[START Supplied passage]

Suave sequel: birth of a new genre

Before Sunset is a movie that may look superficial, romantic, weepy, and crowd-pleasing but on the contrary is original, smart, analytical, and challenging. It stands by itself but it’s richer seen in relation to Before Sunrise, made nine years earlier, of which it’s the subtler sequel. The characters and the actors are older, more experienced and more sophisticated. It’s got a documentary element, reminiscent of Michael Apted’s wonderful 7 Up, 14 Up, series, in which Apted revisits the same cross section of English people every seven years: it’s about two people who’ve grown older and have different lives. Julie Delpy and Ethan Hawke, who also starred in Before Sunrise, don’t have to pretend to be nine years older in this (fictional) sequel; they are. They’re only thirty-three now, but Hawke has the ravaged gauntness his breakup with Uma Thurman seems to have imposed on him; he's soulful, tempered, no longer the bright-eyed boy. Delpy is more mature, less angelic, more businesslike, but still beautiful.

Before Sunset is a leaner film than Before Sunrise. It’s real-time, and without frills. Venues or backgrounds are simpler. Jesse and Céline largely just walk and talk. But it's all in reference to that earlier experience. The pair have a history. They live in the present, but their dialogue also implies a Proustian pursuit of "Lost Time."

In these nine years Hawke and Delpy have become more accomplished actors; they're less self-conscious, but more self-aware. The talk flows more effortlessly. The continuity of the scenes is a seamless tour de force almost as if this were all a single take like Sokorov's Russian Ark.

The premise is this: the couple's previous meeting on a train and their all-night idyl in Vienna nine years before chronicled in Before Sunrise is a given. They were to meet again six months later, but they did not, and not having exchanged coordinates they couldn't contact each other. Now Jesse has appeared on the radar screen by publishing a bestselling novel in the US and doing a reading and a signing in Paris. (Hawke’s real life identity fits here, since he’s published several books.) Suddenly as he’s coming to the end of his talk, Céline appears outside the window of the bookstore (which is one every American in Paris knows: Shakespeare & Company). He’s supposed to go to the airport in a couple of hours, but his bags are packed and a car's ready, and he and Céline agree to go and talk. She leads him to a café called Le Pure. (This is real time, but not real space: the places where they go are far apart.) Then they take a boat ride on the Seine; finally they get in the car and wind up at Céline’s apartment which turns out to be in a lovely enclave where her neighbors are together outside having a party. . .

[END Supplied passage]
[START Data rows]

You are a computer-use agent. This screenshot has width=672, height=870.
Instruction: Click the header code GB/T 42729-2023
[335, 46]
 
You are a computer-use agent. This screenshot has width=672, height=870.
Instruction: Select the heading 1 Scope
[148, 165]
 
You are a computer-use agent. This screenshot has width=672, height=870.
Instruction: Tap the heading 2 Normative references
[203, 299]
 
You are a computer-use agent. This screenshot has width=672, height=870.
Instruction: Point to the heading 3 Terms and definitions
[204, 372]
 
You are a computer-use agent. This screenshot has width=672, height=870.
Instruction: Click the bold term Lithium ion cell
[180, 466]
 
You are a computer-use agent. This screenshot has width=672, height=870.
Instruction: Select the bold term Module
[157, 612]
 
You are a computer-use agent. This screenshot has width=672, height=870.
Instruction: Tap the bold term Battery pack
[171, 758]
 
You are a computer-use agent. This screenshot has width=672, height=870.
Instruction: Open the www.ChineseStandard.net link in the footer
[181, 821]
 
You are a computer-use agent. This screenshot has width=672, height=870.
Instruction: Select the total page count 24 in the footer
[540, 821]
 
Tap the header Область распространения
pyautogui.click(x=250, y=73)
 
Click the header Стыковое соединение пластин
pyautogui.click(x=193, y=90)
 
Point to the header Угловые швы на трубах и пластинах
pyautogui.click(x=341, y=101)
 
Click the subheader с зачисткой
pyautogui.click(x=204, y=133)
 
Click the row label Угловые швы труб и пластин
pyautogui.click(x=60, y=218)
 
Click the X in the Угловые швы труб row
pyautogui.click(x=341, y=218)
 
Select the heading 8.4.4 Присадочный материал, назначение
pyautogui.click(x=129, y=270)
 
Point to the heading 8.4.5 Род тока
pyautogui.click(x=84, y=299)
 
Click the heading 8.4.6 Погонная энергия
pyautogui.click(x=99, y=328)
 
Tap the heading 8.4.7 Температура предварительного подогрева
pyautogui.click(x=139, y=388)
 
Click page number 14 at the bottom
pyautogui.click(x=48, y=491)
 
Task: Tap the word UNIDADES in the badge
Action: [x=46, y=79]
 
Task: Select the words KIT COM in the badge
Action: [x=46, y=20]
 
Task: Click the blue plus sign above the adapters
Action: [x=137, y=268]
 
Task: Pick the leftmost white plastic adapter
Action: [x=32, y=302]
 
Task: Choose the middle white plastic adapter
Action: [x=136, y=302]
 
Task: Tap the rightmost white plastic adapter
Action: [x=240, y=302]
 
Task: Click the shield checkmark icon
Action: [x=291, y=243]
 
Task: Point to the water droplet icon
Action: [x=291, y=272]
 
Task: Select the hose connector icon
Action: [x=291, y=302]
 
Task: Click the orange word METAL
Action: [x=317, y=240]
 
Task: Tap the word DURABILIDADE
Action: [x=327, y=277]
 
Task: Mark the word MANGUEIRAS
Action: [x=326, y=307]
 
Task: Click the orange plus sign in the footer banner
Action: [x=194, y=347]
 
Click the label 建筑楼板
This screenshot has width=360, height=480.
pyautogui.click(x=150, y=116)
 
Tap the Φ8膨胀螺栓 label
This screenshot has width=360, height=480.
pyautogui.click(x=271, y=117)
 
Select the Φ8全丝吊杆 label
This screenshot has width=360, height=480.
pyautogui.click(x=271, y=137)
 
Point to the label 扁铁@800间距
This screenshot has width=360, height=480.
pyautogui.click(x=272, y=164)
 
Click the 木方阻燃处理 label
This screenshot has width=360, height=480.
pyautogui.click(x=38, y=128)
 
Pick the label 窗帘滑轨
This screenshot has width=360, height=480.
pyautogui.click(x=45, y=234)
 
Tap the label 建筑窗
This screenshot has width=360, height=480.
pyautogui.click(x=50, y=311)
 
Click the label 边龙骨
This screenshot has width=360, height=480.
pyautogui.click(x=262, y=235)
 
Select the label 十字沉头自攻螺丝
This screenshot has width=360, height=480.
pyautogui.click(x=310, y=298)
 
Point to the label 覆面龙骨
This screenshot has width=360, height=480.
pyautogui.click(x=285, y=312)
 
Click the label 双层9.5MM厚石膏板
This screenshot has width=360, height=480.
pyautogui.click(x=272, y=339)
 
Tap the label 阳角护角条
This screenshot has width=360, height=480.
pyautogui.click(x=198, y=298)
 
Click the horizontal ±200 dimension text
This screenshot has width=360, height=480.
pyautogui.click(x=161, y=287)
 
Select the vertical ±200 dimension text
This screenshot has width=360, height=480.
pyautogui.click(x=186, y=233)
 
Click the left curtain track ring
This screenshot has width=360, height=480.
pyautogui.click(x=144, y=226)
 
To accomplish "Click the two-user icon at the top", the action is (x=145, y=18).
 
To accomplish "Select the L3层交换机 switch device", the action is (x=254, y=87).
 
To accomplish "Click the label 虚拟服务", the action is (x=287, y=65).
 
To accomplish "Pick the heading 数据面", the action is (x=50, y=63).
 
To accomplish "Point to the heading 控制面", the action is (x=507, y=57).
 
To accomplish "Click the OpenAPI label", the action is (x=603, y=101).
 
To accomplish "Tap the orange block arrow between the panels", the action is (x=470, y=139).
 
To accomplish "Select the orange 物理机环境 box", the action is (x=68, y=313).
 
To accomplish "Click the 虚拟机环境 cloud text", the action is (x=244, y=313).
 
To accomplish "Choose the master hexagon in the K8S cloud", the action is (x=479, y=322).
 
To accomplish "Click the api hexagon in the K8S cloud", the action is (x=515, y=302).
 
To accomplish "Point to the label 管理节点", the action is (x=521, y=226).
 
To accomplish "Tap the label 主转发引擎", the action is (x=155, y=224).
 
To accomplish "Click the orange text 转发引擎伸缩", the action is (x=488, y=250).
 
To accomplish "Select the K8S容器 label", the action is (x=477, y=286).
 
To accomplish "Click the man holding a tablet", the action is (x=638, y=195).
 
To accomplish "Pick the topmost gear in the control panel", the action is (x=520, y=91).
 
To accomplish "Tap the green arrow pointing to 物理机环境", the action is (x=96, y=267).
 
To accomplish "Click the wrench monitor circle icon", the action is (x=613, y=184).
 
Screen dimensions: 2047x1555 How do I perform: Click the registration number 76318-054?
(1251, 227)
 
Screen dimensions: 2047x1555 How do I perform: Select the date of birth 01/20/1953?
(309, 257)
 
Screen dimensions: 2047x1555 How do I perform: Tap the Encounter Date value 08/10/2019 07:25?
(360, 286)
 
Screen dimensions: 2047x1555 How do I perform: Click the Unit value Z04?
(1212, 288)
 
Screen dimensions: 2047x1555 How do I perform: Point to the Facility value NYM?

[END Data rows]

Directive:
In the review of Before Sunset, where does Céline take Jesse after they leave the bookstore?

The output:
She leads him to a café called Le Pure.